Part of the reason these choices impacted me so negatively is because Wuthering Heights is my all-time favorite book. I own multiple copies, all annotated, and I reread it year after year. I knew going in that this was an adaptation, not a recreation. Still, I hoped it would lean more into what makes this book unforgettable: the disturbing mental states of the characters, the slow-burn revenge, the all-consuming obsession.

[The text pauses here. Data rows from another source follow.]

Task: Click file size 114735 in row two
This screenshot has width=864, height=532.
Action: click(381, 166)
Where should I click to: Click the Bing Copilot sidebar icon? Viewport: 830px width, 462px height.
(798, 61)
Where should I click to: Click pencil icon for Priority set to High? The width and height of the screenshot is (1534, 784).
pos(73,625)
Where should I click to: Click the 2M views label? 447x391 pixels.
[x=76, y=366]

While the book is a Gothic tragedy, the movie felt like a modern commercial romance. The obsession becomes chemistry, the torment becomes attraction and the destructive bond becomes a dramatic star-crossed lovers, Romeo and Juliet-esque love story. Fennell’s direct mention of this classic Shakespeare play in the movie clearly demonstrates that a forbidden lovers arc is her intention. Turning a relationship based on revenge, loathing and toxicity into a provocative romance reshapes the meaning of the entire story — and not in a good way.

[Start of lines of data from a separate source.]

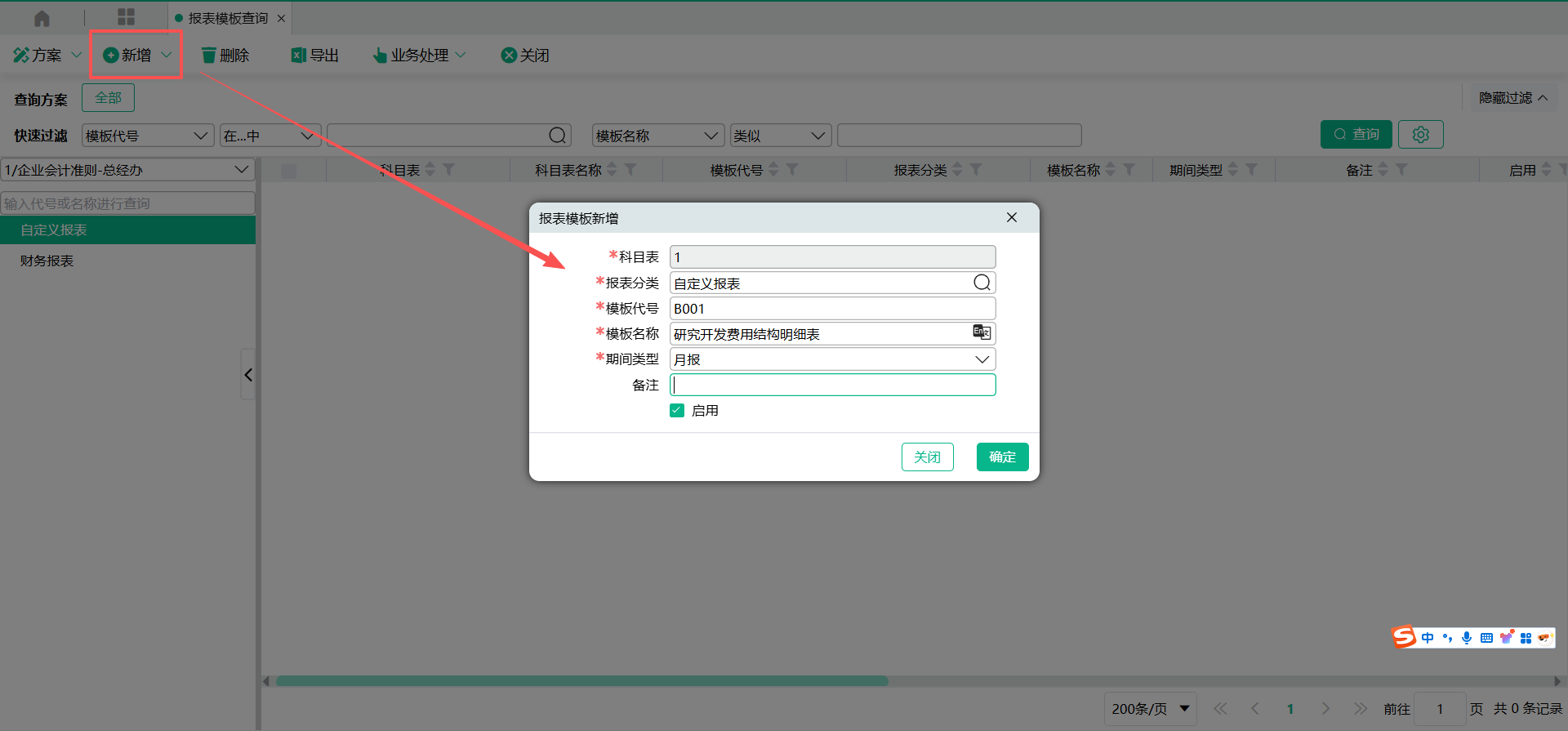Open the gear settings next to 查询
Viewport: 1568px width, 731px height.
(1420, 135)
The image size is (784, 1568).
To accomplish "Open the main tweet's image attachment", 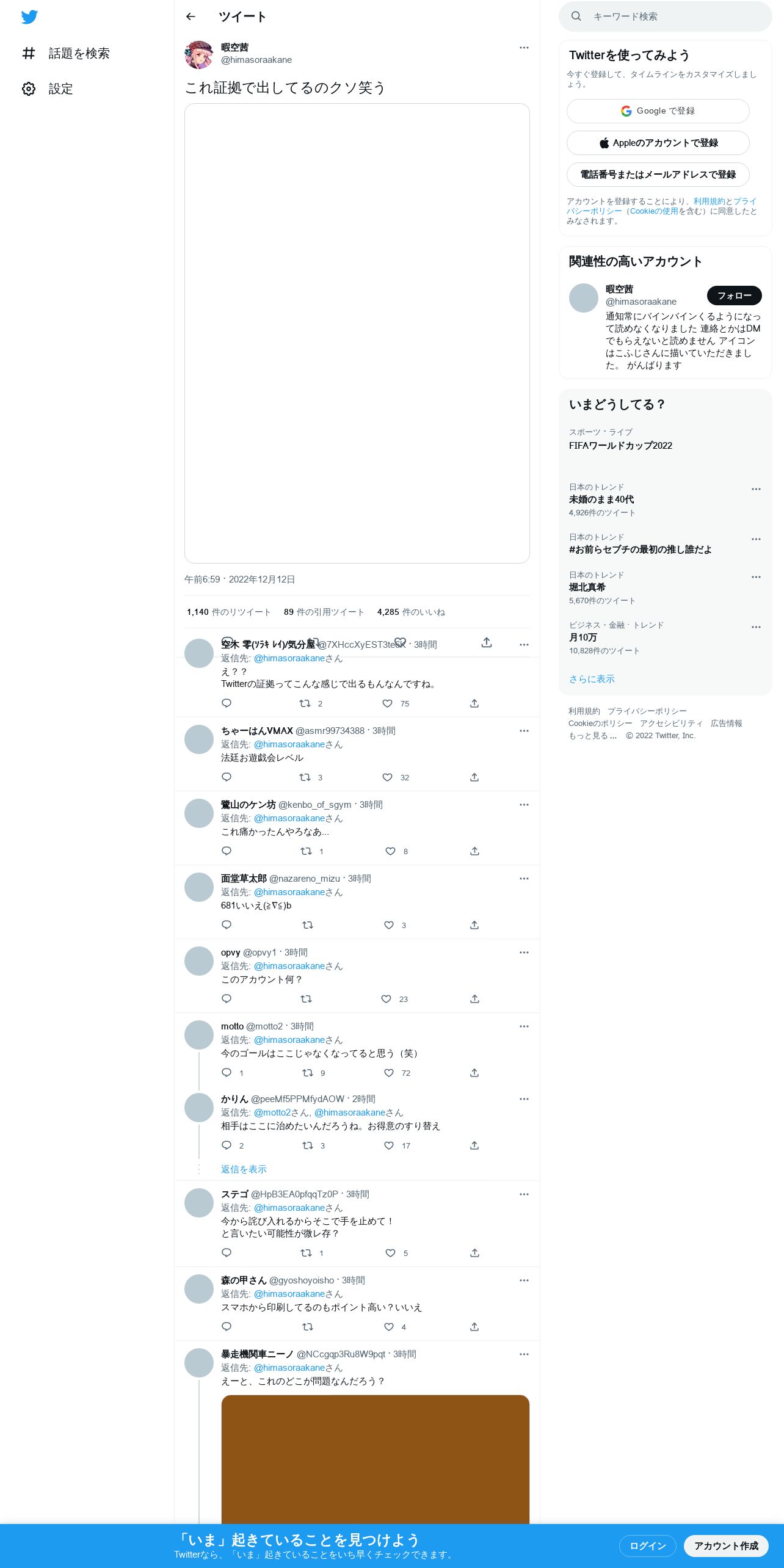I will [x=357, y=333].
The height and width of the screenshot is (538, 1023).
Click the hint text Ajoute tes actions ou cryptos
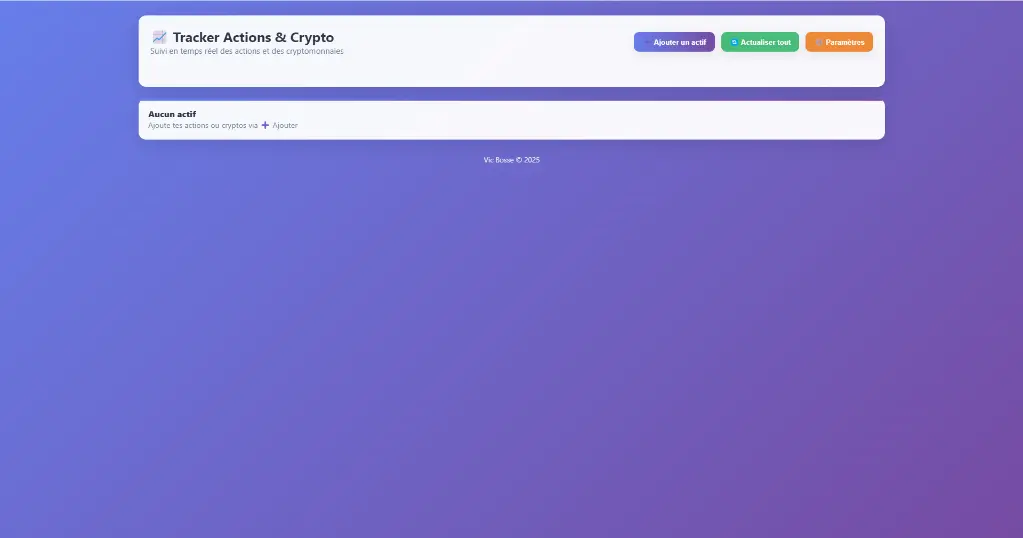[x=202, y=125]
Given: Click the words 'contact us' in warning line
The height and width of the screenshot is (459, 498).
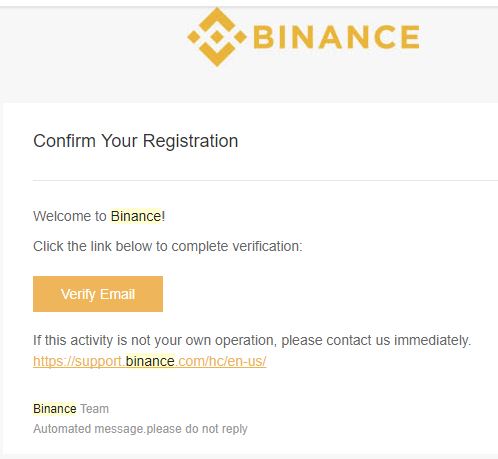Looking at the screenshot, I should tap(358, 341).
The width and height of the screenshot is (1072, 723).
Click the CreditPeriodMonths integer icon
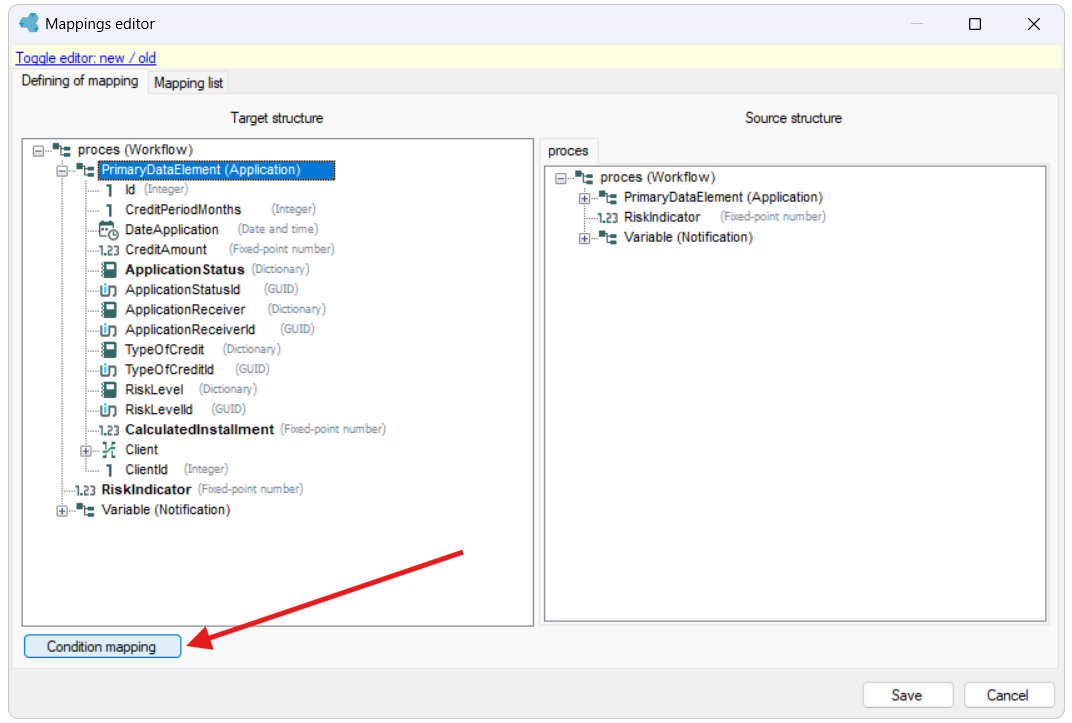click(109, 210)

Ironically, the deeply disturbing scenes in Brontë’s novel could have fit perfectly with Fennell’s directive style, as her work in the past has centered around strangeness and psychological discomfort. In the book Heathcliff opens Cathy’s grave years after her death and fixates about wanting their dust to mix. He also hangs Isabella’s dog. At the end of his life, he stops eating and sleeping and welcomes death with a smile because he believes will finally reunite with Cathy. Each of these moments reveals the truly obsessive nature of the novel — yet instead of exploring them, Fennell shapes the characters into attractive, superficial lovers plagued by immature jealousy.
This adaptation is more accurately characterized as a simplification rather than a reinterpretation. It strips away the emotional depth of the characters and reframes the story as a sexual fantasy. If the goal was to create a commercial romance in order to attract mass audiences, that could have been done without attaching itself to a classic literary work. By calling itself “Wuthering Heights,” however, even if in quotations as the movie markets itself, it cheapens Brontë’s masterpiece. The title carries the legacy of a novel defined by cruelty, destructive passion and revenge, yet the film sets these aside while still relying on the recognition of Brontë’s work.

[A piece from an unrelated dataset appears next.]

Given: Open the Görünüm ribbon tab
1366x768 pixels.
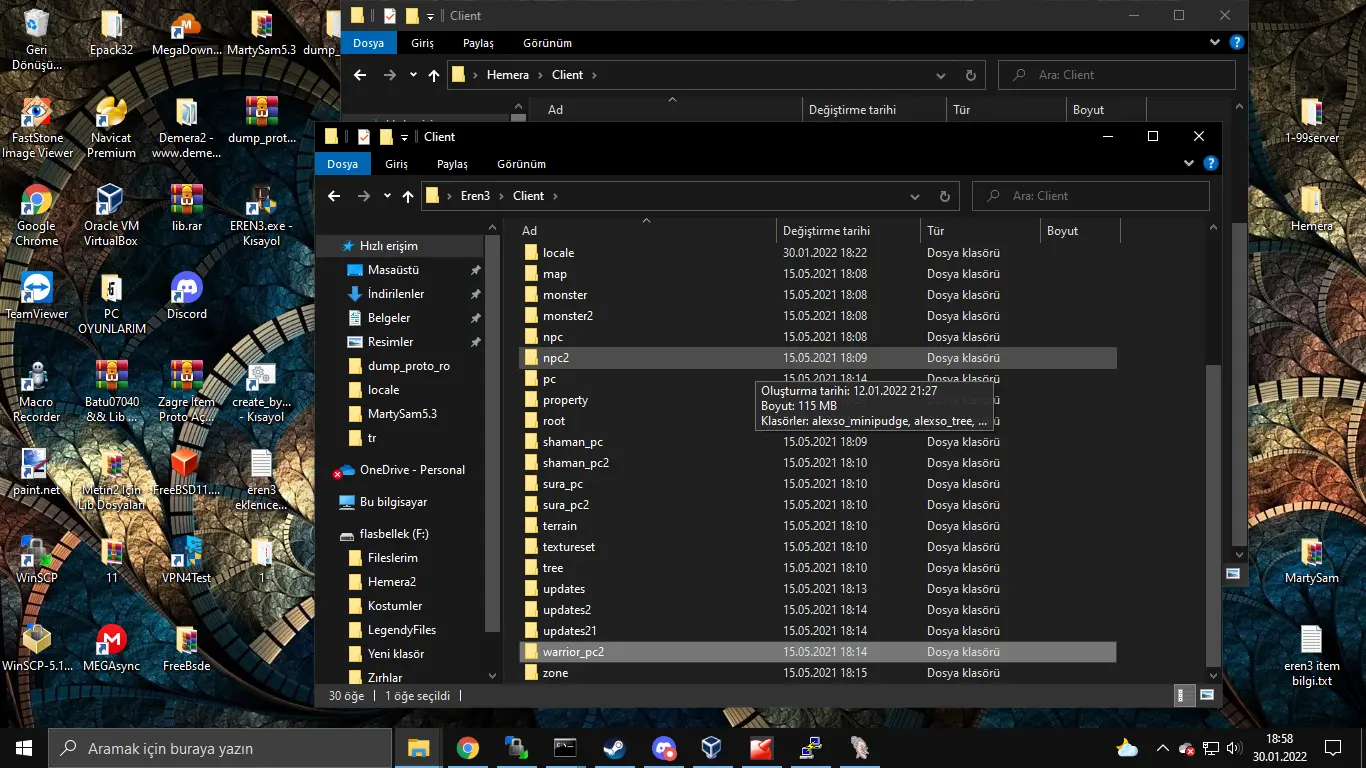Looking at the screenshot, I should (x=521, y=164).
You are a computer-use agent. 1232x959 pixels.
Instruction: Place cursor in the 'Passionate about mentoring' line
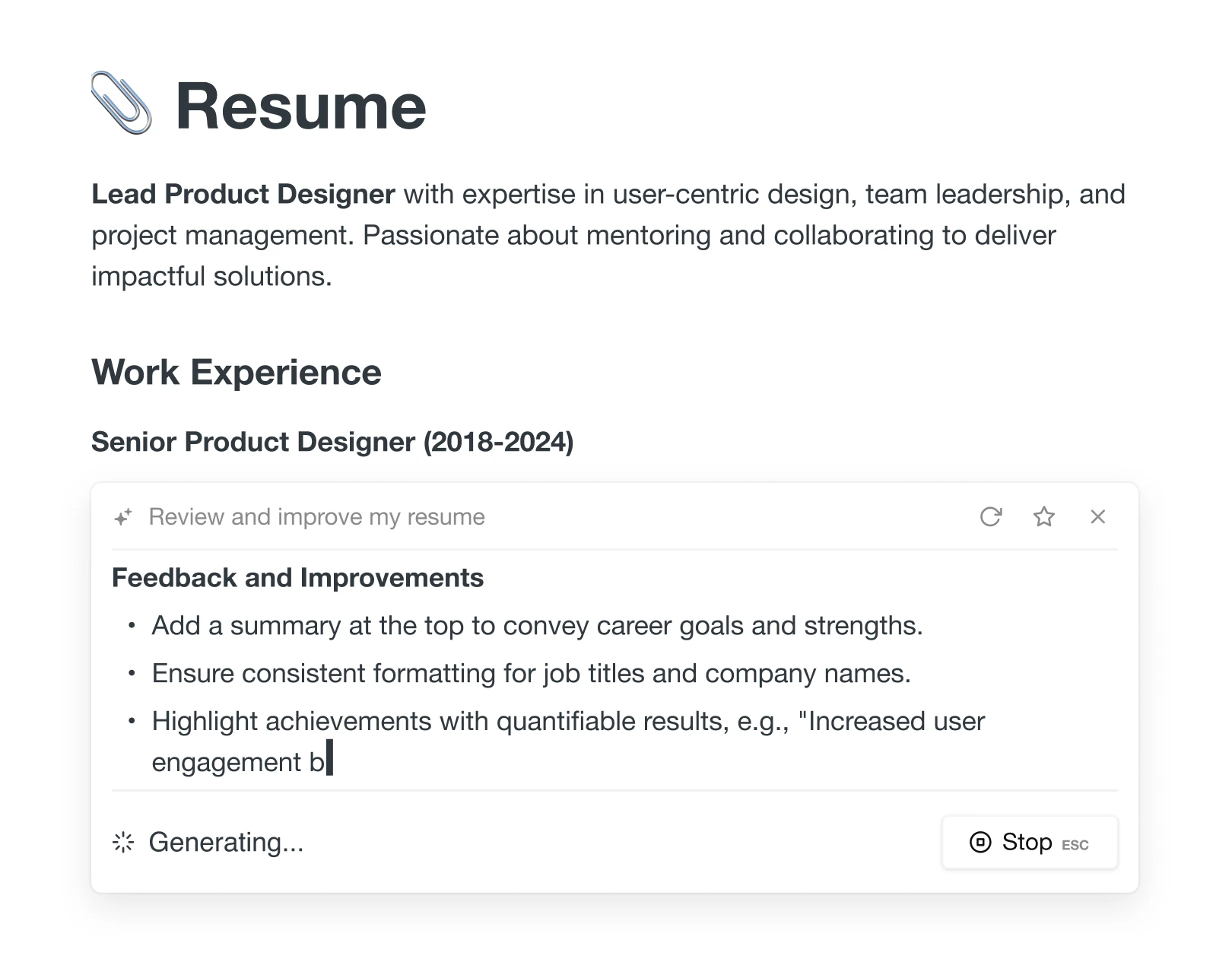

I understand that this movie is an adaptation. Even Fennell herself admits that it reflects how she personally experienced the story at 14 years old. A creative lens is fair game. What is harder to excuse is the way the movie cheapens the novel in the process. An adaptation can reinterpret without hollowing out the original, but that is exactly what this version of Wuthering Heights does.
The result is something nice to look at but really difficult to watch and appreciate. It also raises a broader question about making movies in general — when an iconic title is used, is it meant to reinterpret the original or simply sell tickets? Just because “sex sells,” does that mean it is okay to use a classic story in this way?
If this adaptation is a reflection of the standard criteria that must be met in order to make a movie, maybe Hollywood needs to rethink the quality of the stories they’re telling. Maybe we, as a society, also need to reflect on the media we’re consuming. Not everything needs to be sexual in order for it to be enjoyable or entertaining.